(Saved data entries)
********
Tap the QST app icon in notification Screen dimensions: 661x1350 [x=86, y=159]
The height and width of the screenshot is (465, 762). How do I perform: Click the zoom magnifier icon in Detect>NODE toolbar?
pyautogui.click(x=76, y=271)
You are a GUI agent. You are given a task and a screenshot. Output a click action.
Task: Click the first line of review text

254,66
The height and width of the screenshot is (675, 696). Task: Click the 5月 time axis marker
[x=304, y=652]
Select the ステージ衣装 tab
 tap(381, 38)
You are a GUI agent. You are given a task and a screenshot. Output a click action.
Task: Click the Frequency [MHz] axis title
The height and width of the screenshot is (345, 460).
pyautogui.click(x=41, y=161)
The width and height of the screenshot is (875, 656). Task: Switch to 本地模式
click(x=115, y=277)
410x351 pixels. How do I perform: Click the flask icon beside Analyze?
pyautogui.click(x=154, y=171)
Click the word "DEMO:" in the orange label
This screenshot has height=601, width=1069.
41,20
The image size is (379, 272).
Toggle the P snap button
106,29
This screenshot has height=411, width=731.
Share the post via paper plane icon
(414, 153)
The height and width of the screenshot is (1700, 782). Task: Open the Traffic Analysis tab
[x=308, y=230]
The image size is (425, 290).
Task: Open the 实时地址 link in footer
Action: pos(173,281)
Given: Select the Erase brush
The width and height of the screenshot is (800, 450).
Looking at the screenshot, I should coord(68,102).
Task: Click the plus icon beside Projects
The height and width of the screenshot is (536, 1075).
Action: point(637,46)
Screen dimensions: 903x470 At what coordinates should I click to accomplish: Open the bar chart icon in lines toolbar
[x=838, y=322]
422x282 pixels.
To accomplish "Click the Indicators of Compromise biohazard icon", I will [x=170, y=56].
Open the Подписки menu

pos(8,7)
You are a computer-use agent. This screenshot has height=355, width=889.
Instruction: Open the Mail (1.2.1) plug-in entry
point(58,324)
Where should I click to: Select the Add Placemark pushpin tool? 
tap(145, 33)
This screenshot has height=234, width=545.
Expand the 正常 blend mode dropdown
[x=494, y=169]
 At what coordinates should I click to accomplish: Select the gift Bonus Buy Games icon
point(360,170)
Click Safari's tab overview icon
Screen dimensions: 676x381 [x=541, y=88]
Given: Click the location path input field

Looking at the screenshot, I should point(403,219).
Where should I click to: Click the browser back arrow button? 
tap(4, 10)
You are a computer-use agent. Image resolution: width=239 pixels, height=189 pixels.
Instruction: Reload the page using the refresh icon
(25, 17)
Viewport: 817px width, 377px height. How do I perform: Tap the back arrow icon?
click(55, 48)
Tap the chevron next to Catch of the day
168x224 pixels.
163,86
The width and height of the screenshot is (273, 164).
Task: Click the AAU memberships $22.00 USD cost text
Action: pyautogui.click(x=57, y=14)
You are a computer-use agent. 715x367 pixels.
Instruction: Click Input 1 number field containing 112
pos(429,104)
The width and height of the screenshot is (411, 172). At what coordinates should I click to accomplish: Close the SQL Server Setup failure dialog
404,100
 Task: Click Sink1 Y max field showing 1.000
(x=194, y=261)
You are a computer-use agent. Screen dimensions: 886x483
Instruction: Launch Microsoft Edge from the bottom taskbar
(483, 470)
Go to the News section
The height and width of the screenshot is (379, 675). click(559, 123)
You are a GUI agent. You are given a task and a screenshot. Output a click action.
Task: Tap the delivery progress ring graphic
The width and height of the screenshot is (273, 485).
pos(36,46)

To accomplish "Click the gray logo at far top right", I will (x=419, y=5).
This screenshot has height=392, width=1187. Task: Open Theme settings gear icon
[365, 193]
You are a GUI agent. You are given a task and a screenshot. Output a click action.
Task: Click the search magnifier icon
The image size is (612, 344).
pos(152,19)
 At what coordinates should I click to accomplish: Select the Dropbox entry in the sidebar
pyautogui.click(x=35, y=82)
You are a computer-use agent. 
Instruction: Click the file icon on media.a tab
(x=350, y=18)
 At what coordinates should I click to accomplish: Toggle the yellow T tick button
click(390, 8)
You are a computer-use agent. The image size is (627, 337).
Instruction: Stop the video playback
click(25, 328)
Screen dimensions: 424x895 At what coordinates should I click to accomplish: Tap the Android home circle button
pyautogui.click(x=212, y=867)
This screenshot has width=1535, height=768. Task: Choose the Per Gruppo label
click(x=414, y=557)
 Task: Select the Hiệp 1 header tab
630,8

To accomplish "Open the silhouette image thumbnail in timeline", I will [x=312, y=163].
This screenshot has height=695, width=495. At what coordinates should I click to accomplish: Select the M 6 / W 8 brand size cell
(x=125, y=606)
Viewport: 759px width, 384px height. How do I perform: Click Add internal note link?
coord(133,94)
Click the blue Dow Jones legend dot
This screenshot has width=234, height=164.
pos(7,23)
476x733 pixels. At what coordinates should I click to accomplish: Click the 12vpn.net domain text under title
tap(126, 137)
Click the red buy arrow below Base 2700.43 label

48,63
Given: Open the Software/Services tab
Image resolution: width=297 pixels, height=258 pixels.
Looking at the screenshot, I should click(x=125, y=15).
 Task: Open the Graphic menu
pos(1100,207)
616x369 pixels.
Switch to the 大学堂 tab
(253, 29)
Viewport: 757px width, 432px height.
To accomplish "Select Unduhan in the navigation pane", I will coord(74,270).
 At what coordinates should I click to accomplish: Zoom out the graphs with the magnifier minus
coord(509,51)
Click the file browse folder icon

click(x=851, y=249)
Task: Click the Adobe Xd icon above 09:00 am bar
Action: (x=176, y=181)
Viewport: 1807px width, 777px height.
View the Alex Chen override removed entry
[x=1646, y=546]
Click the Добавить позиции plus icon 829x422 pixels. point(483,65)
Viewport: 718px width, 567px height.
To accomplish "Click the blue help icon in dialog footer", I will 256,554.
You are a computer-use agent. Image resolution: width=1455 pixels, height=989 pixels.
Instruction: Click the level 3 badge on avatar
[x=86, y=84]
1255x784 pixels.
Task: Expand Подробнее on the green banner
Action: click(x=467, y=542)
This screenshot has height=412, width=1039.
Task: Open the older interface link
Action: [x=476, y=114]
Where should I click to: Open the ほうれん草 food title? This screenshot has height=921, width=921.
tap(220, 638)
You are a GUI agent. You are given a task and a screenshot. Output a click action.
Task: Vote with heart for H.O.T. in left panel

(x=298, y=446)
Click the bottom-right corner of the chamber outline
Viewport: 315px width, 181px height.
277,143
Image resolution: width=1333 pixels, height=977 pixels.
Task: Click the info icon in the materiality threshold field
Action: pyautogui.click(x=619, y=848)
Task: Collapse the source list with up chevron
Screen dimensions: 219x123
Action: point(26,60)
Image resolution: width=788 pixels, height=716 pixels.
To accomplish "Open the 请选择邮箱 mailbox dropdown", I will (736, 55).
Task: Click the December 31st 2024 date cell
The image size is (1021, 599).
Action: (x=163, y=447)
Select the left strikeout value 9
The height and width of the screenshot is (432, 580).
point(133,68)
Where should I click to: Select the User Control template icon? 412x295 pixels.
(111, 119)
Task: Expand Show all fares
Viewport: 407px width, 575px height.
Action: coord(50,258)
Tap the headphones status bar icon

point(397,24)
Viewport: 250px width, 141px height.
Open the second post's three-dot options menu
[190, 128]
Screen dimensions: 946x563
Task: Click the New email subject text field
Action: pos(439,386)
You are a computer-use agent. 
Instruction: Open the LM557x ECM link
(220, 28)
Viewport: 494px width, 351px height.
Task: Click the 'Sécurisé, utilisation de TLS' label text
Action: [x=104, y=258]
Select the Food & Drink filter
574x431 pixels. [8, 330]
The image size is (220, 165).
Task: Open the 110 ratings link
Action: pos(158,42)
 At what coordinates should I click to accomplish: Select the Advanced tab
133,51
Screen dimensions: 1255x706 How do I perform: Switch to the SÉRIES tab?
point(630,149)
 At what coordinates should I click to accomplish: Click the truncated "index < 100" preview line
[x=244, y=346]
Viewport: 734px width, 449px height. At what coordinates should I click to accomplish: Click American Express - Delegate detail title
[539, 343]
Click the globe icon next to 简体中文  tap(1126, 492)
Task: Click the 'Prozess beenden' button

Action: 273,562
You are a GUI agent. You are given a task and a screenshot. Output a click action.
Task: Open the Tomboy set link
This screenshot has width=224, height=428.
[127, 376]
********
● What is needed: Copy every line in the records above that contains the word "right".

● Reply to the task:
To accomplish "Click the gray logo at far top right", I will (x=419, y=5).
Click the bottom-right corner of the chamber outline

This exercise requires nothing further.